Thank you for that link. That will be a lot of help to me!


https://www.duolingo.com/profile/MaryLea11

I am remembering this by its obvious connection to 'mor' (big.) What does 'for' mean in this instance, since I assume it is a preposition that is lenited (as well as leniting 'mor.')


https://www.duolingo.com/profile/scilling

It’s d’ that’s the preposition here. The for- is a prefix with a number of meanings; I’d interpret it as “greater” in this instance.


https://www.duolingo.com/profile/Knocksedan

formhór is "majority". d'fhormhor on it's own is just "for the most part", an idiomatic expression in Irish, just as it is in English. It can also occur in a sentence where it would mean "for most" or "for the majority".

*that resolution is optimal for most drawings" - is é an taifeach sin is fearr d'fhormhór na léaráidí
"construction was the main driver of the economy" - an tógáil a bhí taobh thiar d'fhormhór dul chun cinn na heacnamaíochta


https://www.duolingo.com/profile/AndyMac709

Could this be "your majority"?


https://www.duolingo.com/profile/19O492554

Only theoretically.

The scenarios in which you might refer to "your majority" involve politics, where they use the words tromlach or móramh, ("they hold a majority in the parliament"- tá tromlach acu sa pharlaimint), in the law ("to reach the age of majority" - teacht i lán-aois) and in the military, where the rank of major can be referred as a majority, but the Irish is maoracht.
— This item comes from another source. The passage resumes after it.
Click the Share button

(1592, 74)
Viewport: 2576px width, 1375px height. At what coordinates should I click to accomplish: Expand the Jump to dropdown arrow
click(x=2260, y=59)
D'fhormhór means "for the most part", or other synonymous phrases.


https://www.duolingo.com/profile/VincentKel680376

Can anyone spell this phonetically for me in English. Thanks


https://www.duolingo.com/profile/Knocksedan

What dialect of English do you speak? Do you want Boston phonetics, Cockney phonetics, Cork phonetics, Melbourne phonetics, Belfast phonetics, Liverpool phonetics, Glasgow phonetics, Bronx phonetics, D4 phonetics, Tralee phonetics, Capetown phonetics?

You can hear formhór spoken here on Duolingo: https://forum.duolingo.com/comment/7510160

You can also hear it in the pronunciation database at teanglann.ie:
https://www.teanglann.ie/ga/fuaim/formhór

As fh is silent, d'fhórmhór i pronounced with a d sound replacing the f in formhór.


https://www.duolingo.com/profile/mjkuecker1965

I never understood how you get four words out of one, or technically two with the preface D' Can someone remind me?


https://www.duolingo.com/profile/Ballygawley

Just observed: "mostly" (as in one word;-) is accepted as correct answer.


https://www.duolingo.com/profile/Em484950

There's no one-to-one correspondence with the Irish phrase in this case; "for the most part" is a stock phrase in English, and doesn't even make much sense if you think about it. Just weird English.


https://www.duolingo.com/profile/Em484950

Sure, but mjkuecker was asking how "for the most part" (4 words) was given as a "correct" translation.


https://www.duolingo.com/profile/Chris804944

It's a single word comprised of multiple parts to express a single meaning. The English translation of the meaning just happens to be four words. It might be 3, 5, or 7 words in another language. You're not going to have a one-to-one translation for everything.

There are countless cases of an Irish word translating to more than one English word, or the opposite. I don't see what the problem is.